I tried turning off master02 to debug, but this still occurs with master01.
I have consulted similar topics about “Backend icinga not running” but there is no solution for this case.
Can someone help me, please!

Enviroment

Version used (icinga2 --version): v2.13.1-1
Operating System and version: CentOS 7
Enabled features (icinga2 feature list): api checker ido-mysql influxdb mainlog notification
Icinga Web 2 version and modules (System - About): icingaweb2 v2.8.2, module: director, fileshipper, grafana, incubator, ipl, monitoring, reactbundle
Config validation (icinga2 daemon -C): OK

Al2Klimov · October 18, 2021, 1:35pm

Hmm… “Shutting down old instance…” What do the logs say?

vyvuvivo · October 19, 2021, 3:09am

Tnks for your repply!
When this error occurs. There isn’t started log and icinga2 service has been suspended (reloading state)

[2021-09-14 14:58:51 +0700] information/Application: Received request to shut down.
[2021-09-14 14:58:52 +0700] information/Application: Shutting down...
[2021-09-14 14:58:52 +0700] information/CheckerComponent: 'checker' stopped.
[2021-09-14 14:58:52 +0700] information/NotificationComponent: 'notification' stopped.
[2021-09-14 14:58:52 +0700] information/DbConnection: Pausing IDO connection: ido-mysql

When normal process.

[2021-09-14 19:48:10 +0700] information/Application: Shutting down...
[2021-09-14 19:48:10 +0700] information/CheckerComponent: 'checker' stopped.
[2021-09-14 19:48:10 +0700] information/NotificationComponent: 'notification' stopped.
[2021-09-14 19:48:10 +0700] information/DbConnection: Pausing IDO connection: ido-mysql
[2021-09-14 19:48:10 +0700] information/IdoMysqlConnection: Disconnected from 'ido-mysql' database 'icinga2'.
[2021-09-14 19:48:10 +0700] information/IdoMysqlConnection: 'ido-mysql' paused.
[2021-09-14 19:48:10 +0700] information/DbConnection: 'ido-mysql' stopped.
[2021-09-14 19:48:10 +0700] information/InfluxdbWriter: 'influxdb' paused.
[2021-09-14 19:48:10 +0700] information/ApiListener: 'api' stopped.
[2021-09-14 19:48:26 +0700] information/FileLogger: 'main-log' started.
[2021-09-14 19:48:29 +0700] information/ApiListener: 'api' started.
[2021-09-14 19:48:29 +0700] information/ApiListener: Started new listener on '[::]:5665'
[2021-09-14 19:48:29 +0700] information/ApiListener: Reconnecting to endpoint 'master01' via host 'xxx.xxx.xxx.xxx' and port '5665'

Al2Klimov · October 19, 2021, 8:58am

Hmm… and if you increase the log level to notice?

vyvuvivo · October 19, 2021, 11:49am

I will increase the log level to notice for more information. Does the file size increase quickly?
The error happens randomly so I can’t enable debug log. (It’s too large)
Thanks!

Al2Klimov · October 19, 2021, 1:09pm

Well… define quickly.

steaksauce · October 19, 2021, 2:23pm

“Quickly” is going to depend on your restraints, and how many events are generated (usually depending on how large your environment is).

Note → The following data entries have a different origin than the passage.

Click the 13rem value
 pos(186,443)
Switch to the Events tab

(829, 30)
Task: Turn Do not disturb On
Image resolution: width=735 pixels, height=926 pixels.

You could and should setup your logs to rotate – start with daily if you think it’s going to be big, and then you can work your way down from there if needed.

vyvuvivo · October 19, 2021, 3:06pm

I tried to change severity to notice. But log file is too large. Just about 15 minutes, the log file has grown to 2GB.

My enviroment has about 26k services and 3k5 hosts.

steaksauce · October 19, 2021, 5:46pm

We’re the same size – sounds like you need a log disk like us

Al2Klimov · October 20, 2021, 8:33am

Can you rotate it more frequently?

drapiti · October 21, 2021, 5:58pm

Hi guys, we were running into this issue also not long ago. We found that there were some issues with the configuration so it was not able to sync correctly. To start try look at the configuration with icinga daemon -c. We ended up clearing the staging directory and everything went back to normal. In our case one of the problems was a user group not set in a global zone.

vyvuvivo · October 22, 2021, 12:16pm

Yep. I always check the configurations with “icinga2 daemon -C” the first. There are some warning event as below.

Do you mean delete /var/lib/icinga2/api/zones-stage directory and restart service to resync?

I wil enable debug log when the error occurs the next time. Hope to have more information.

Many thanks!

drapiti · October 22, 2021, 4:19pm

Yes emptied and restarted on masters and satellites after having corrected the config error.